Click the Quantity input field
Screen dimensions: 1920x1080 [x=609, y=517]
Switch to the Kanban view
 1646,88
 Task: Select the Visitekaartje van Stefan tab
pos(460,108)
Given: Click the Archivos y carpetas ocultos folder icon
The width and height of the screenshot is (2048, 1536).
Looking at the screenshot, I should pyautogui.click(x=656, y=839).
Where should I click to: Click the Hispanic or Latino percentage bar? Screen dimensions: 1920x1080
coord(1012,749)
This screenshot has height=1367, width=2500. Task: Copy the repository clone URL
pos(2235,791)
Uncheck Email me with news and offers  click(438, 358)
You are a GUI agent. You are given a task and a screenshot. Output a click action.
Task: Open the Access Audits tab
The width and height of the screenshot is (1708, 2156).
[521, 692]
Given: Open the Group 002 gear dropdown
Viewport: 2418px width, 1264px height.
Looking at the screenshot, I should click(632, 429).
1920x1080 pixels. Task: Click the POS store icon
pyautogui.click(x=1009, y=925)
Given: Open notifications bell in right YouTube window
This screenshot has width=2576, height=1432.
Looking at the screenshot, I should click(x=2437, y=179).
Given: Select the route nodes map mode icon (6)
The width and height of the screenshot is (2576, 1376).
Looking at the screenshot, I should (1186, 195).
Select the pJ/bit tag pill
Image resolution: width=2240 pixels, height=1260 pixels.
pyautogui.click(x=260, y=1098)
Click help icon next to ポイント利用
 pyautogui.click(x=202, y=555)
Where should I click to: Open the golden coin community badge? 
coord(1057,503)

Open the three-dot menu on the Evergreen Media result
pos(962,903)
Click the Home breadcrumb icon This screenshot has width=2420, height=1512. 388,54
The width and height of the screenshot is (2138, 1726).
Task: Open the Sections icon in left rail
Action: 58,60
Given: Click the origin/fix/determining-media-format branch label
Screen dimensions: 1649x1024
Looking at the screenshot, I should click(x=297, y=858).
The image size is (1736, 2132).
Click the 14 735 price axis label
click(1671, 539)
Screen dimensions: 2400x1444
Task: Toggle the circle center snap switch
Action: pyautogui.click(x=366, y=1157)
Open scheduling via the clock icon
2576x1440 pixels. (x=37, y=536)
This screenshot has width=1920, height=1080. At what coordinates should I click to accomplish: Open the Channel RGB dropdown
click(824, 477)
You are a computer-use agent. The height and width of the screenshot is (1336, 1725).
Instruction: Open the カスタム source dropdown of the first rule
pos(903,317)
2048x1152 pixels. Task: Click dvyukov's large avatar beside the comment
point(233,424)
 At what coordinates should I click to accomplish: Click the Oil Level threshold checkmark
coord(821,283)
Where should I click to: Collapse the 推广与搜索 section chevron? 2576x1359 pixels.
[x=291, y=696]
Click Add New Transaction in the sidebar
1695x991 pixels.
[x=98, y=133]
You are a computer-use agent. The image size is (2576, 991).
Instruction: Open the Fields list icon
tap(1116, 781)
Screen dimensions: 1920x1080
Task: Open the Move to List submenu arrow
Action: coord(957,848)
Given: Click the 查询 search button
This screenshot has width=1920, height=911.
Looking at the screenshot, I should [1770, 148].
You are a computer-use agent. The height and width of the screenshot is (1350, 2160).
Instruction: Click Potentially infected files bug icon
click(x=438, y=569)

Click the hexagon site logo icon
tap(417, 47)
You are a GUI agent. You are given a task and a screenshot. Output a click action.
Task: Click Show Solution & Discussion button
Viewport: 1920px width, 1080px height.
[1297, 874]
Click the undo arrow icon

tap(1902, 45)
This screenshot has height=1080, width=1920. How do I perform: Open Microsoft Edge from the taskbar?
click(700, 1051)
=-=-=
Return the listing above in full, character for character.

RESPONSE AREA
Click the Quantity input field
Screen dimensions: 1920x1080 [x=609, y=517]
Switch to the Kanban view
 1646,88
 Task: Select the Visitekaartje van Stefan tab
pos(460,108)
Given: Click the Archivos y carpetas ocultos folder icon
The width and height of the screenshot is (2048, 1536).
Looking at the screenshot, I should pyautogui.click(x=656, y=839).
Where should I click to: Click the Hispanic or Latino percentage bar? Screen dimensions: 1920x1080
coord(1012,749)
This screenshot has height=1367, width=2500. Task: Copy the repository clone URL
pos(2235,791)
Uncheck Email me with news and offers  click(438, 358)
You are a GUI agent. You are given a task and a screenshot. Output a click action.
Task: Open the Access Audits tab
The width and height of the screenshot is (1708, 2156).
[521, 692]
Given: Open the Group 002 gear dropdown
Viewport: 2418px width, 1264px height.
Looking at the screenshot, I should click(632, 429).
1920x1080 pixels. Task: Click the POS store icon
pyautogui.click(x=1009, y=925)
Given: Open notifications bell in right YouTube window
This screenshot has width=2576, height=1432.
Looking at the screenshot, I should click(x=2437, y=179).
Given: Select the route nodes map mode icon (6)
The width and height of the screenshot is (2576, 1376).
Looking at the screenshot, I should (1186, 195).
Select the pJ/bit tag pill
Image resolution: width=2240 pixels, height=1260 pixels.
pyautogui.click(x=260, y=1098)
Click help icon next to ポイント利用
 pyautogui.click(x=202, y=555)
Where should I click to: Open the golden coin community badge? 
coord(1057,503)

Open the three-dot menu on the Evergreen Media result
pos(962,903)
Click the Home breadcrumb icon This screenshot has width=2420, height=1512. 388,54
The width and height of the screenshot is (2138, 1726).
Task: Open the Sections icon in left rail
Action: 58,60
Given: Click the origin/fix/determining-media-format branch label
Screen dimensions: 1649x1024
Looking at the screenshot, I should click(x=297, y=858).
The image size is (1736, 2132).
Click the 14 735 price axis label
click(1671, 539)
Screen dimensions: 2400x1444
Task: Toggle the circle center snap switch
Action: pyautogui.click(x=366, y=1157)
Open scheduling via the clock icon
2576x1440 pixels. (x=37, y=536)
This screenshot has width=1920, height=1080. At what coordinates should I click to accomplish: Open the Channel RGB dropdown
click(824, 477)
You are a computer-use agent. The height and width of the screenshot is (1336, 1725).
Instruction: Open the カスタム source dropdown of the first rule
pos(903,317)
2048x1152 pixels. Task: Click dvyukov's large avatar beside the comment
point(233,424)
 At what coordinates should I click to accomplish: Click the Oil Level threshold checkmark
coord(821,283)
Where should I click to: Collapse the 推广与搜索 section chevron? 2576x1359 pixels.
[x=291, y=696]
Click Add New Transaction in the sidebar
1695x991 pixels.
[x=98, y=133]
You are a computer-use agent. The image size is (2576, 991).
Instruction: Open the Fields list icon
tap(1116, 781)
Screen dimensions: 1920x1080
Task: Open the Move to List submenu arrow
Action: coord(957,848)
Given: Click the 查询 search button
This screenshot has width=1920, height=911.
Looking at the screenshot, I should [1770, 148].
You are a computer-use agent. The height and width of the screenshot is (1350, 2160).
Instruction: Click Potentially infected files bug icon
click(x=438, y=569)

Click the hexagon site logo icon
tap(417, 47)
You are a GUI agent. You are given a task and a screenshot. Output a click action.
Task: Click Show Solution & Discussion button
Viewport: 1920px width, 1080px height.
[1297, 874]
Click the undo arrow icon

tap(1902, 45)
This screenshot has height=1080, width=1920. How do I perform: Open Microsoft Edge from the taskbar?
click(700, 1051)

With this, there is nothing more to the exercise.